* [RAW DATA]
****

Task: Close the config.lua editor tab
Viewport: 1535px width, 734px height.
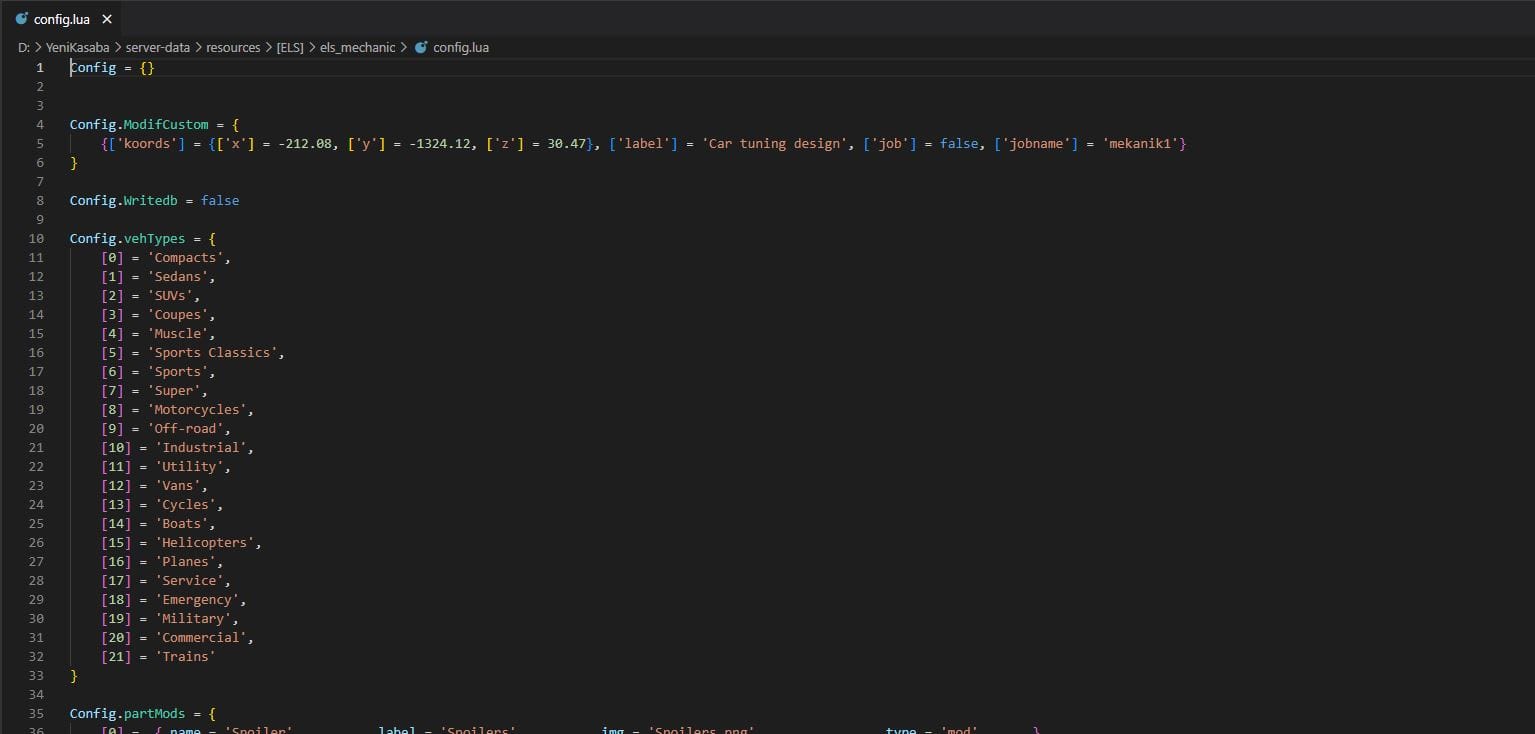Action: [107, 19]
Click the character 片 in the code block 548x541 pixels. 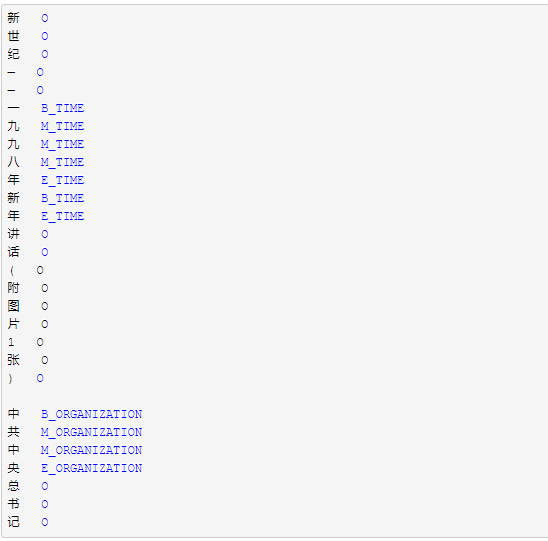tap(13, 324)

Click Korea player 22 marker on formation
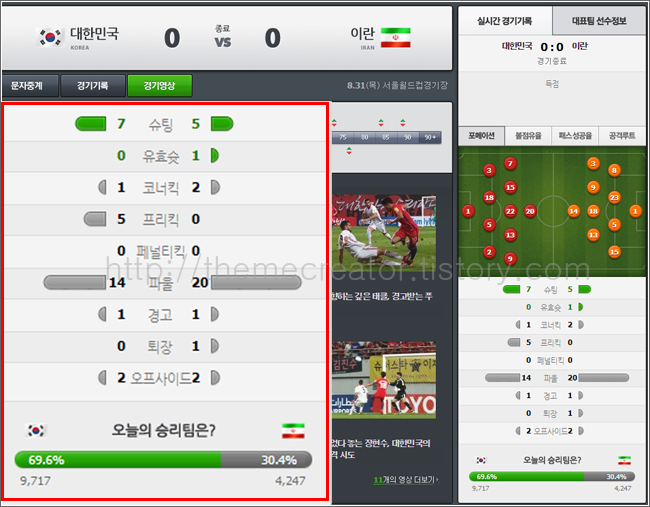click(510, 211)
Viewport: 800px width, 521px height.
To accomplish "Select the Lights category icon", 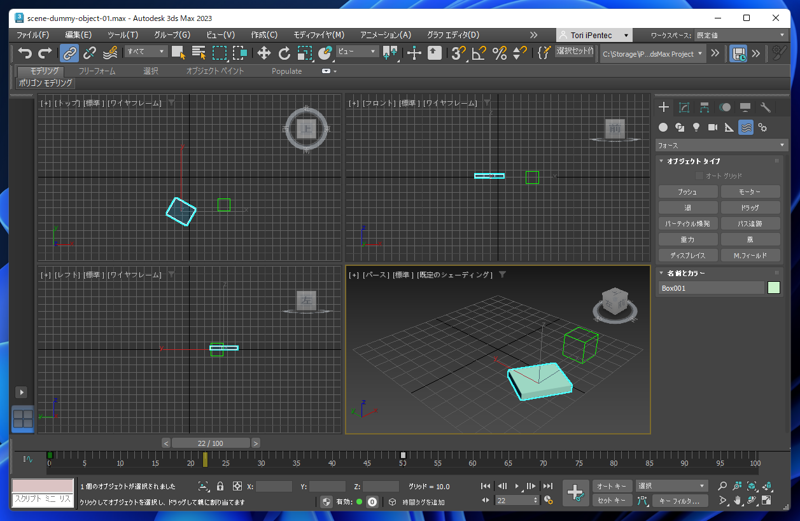I will click(x=696, y=127).
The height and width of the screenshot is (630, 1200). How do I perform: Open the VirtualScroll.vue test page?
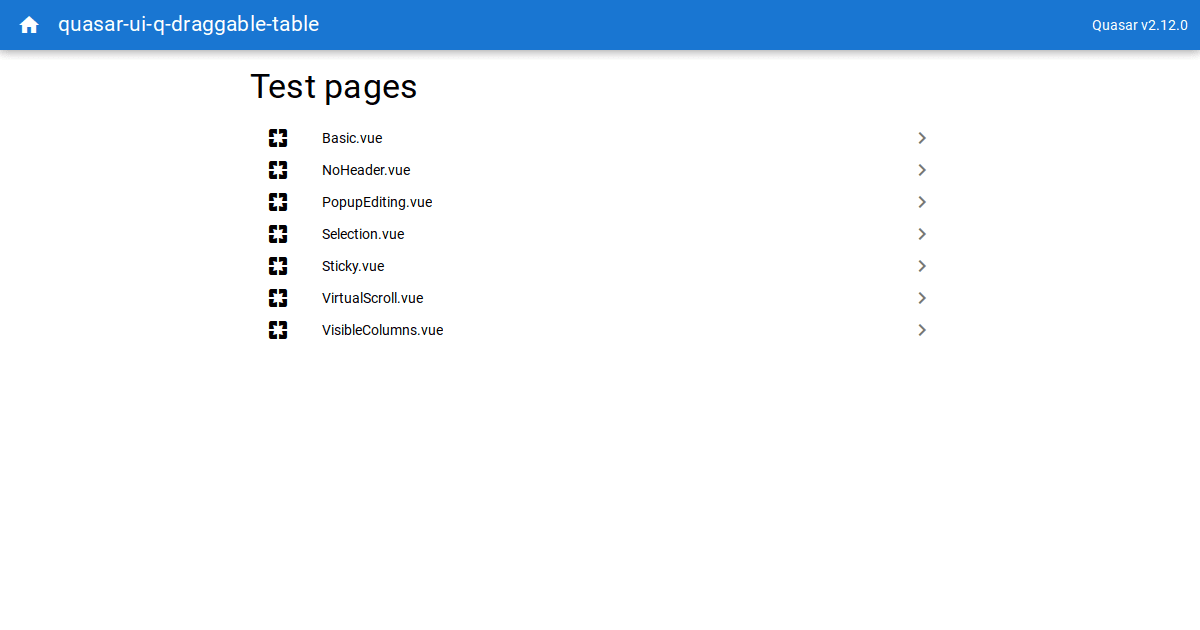372,298
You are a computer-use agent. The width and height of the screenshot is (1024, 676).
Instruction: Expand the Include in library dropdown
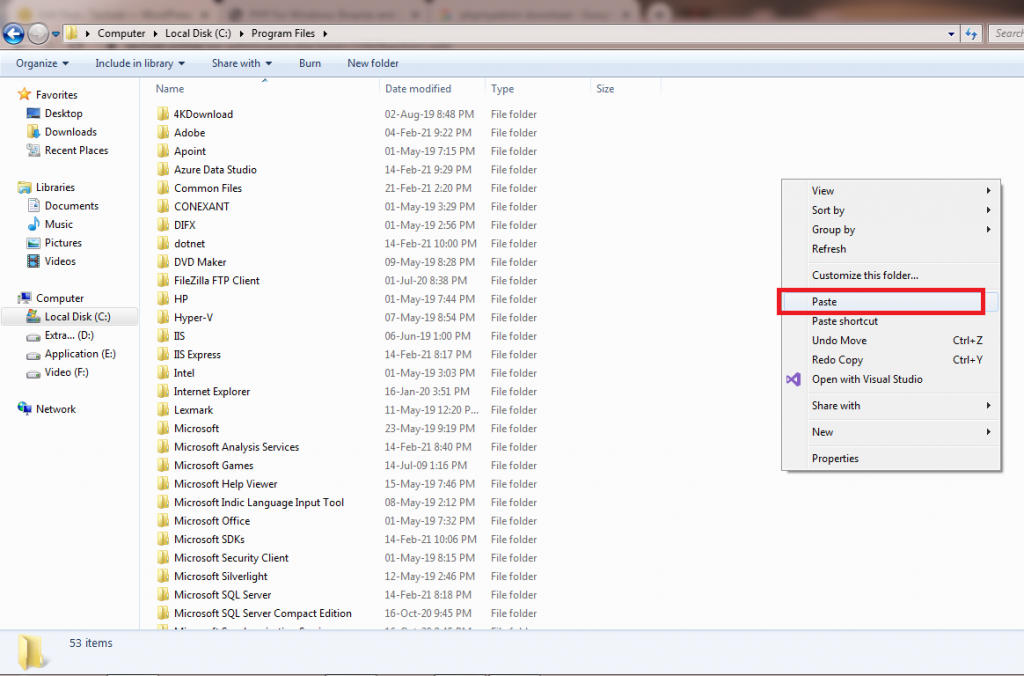(x=140, y=63)
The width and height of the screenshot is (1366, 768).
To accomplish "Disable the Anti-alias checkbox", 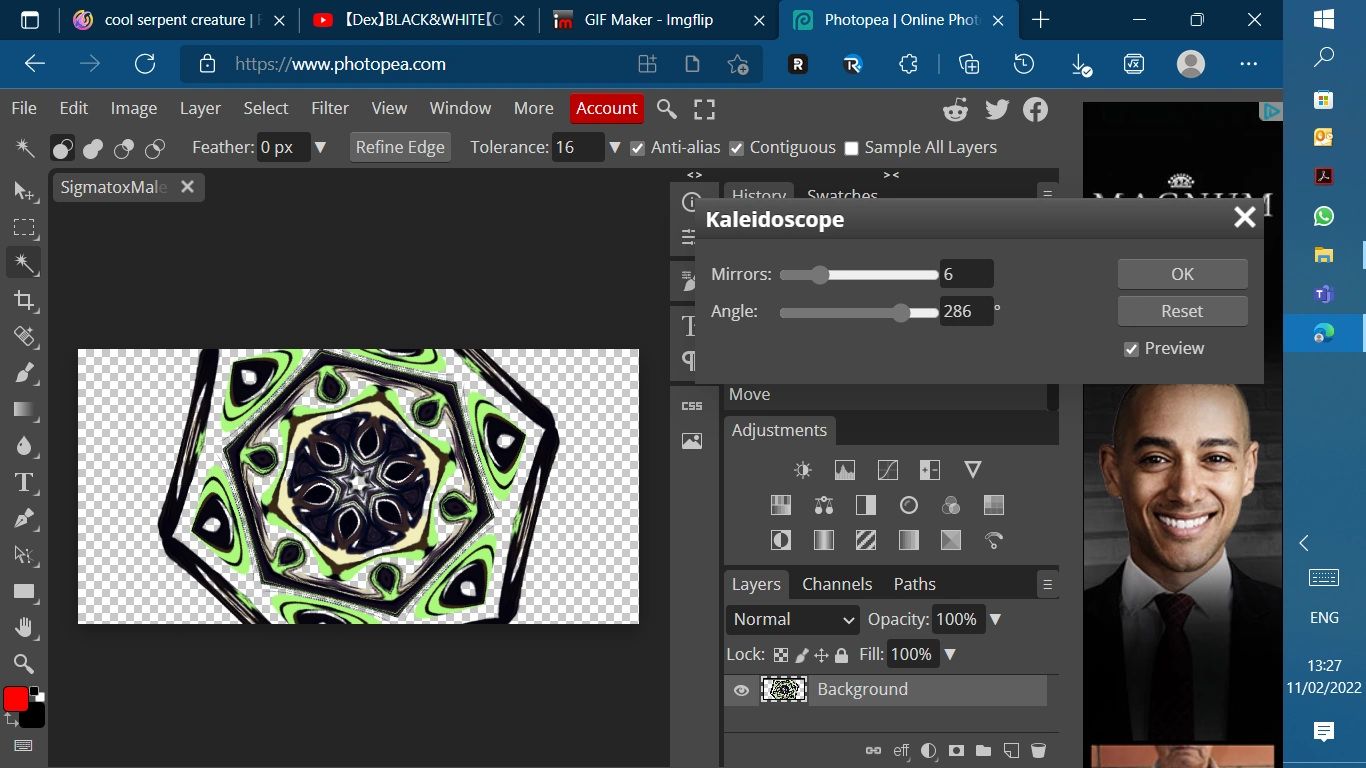I will click(637, 148).
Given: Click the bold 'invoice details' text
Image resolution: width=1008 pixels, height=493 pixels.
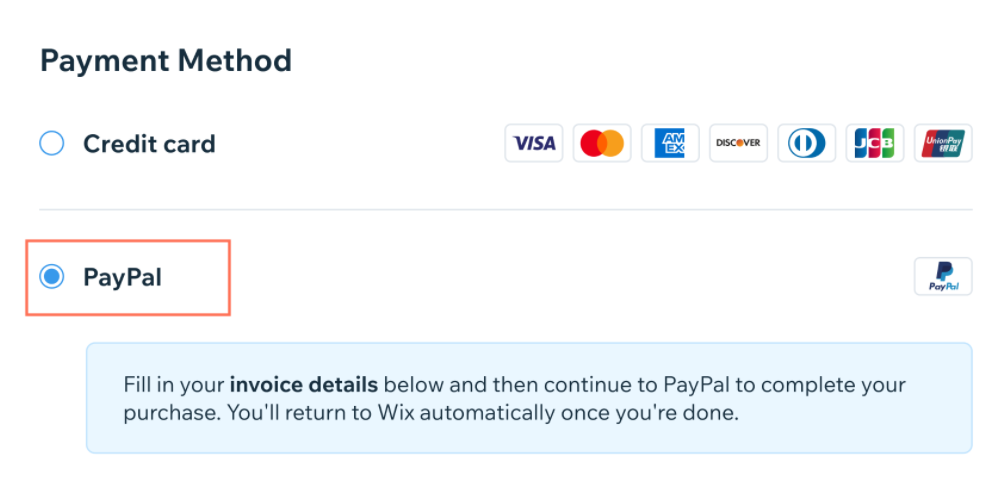Looking at the screenshot, I should pos(303,385).
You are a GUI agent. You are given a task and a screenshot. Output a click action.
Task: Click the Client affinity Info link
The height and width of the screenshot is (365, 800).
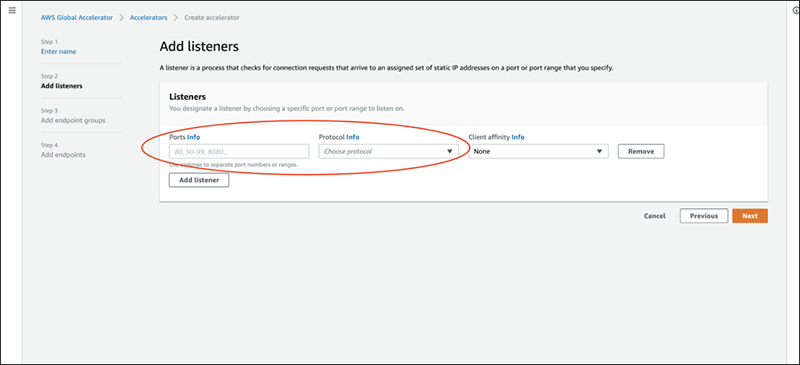pos(518,137)
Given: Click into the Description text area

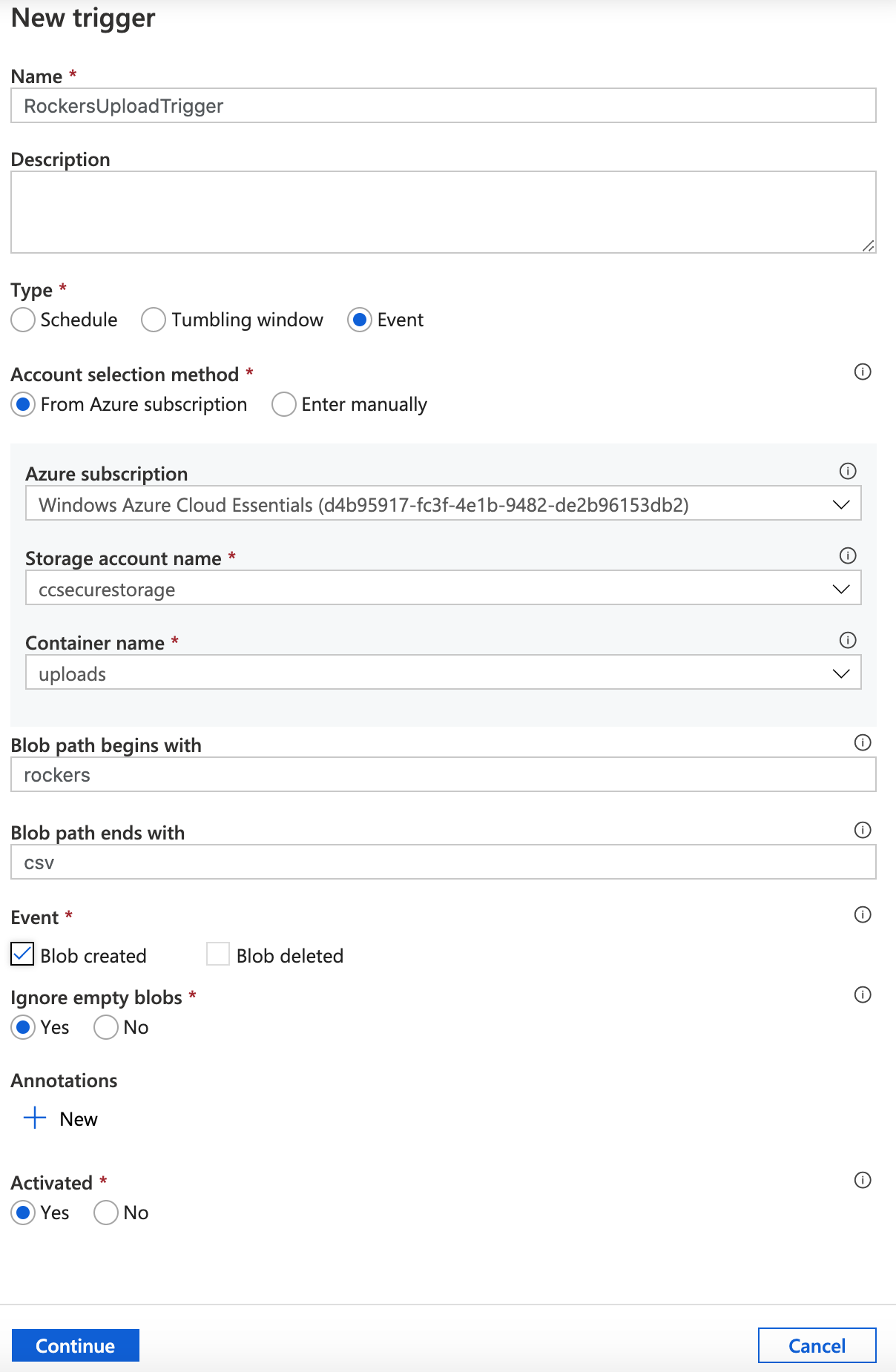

****

Change "Client affinity" to "Session affinity" in the stretch of the listing from the line that contains "You are a GUI" through the end of the listing, and write those lines out again with nothing else altered. Leave the pictures out of your answer.

You are a GUI agent. You are given a task and a screenshot. Output a click action.
Task: Click the Session affinity Info link
The height and width of the screenshot is (365, 800).
pos(518,137)
Given: Click into the Description text area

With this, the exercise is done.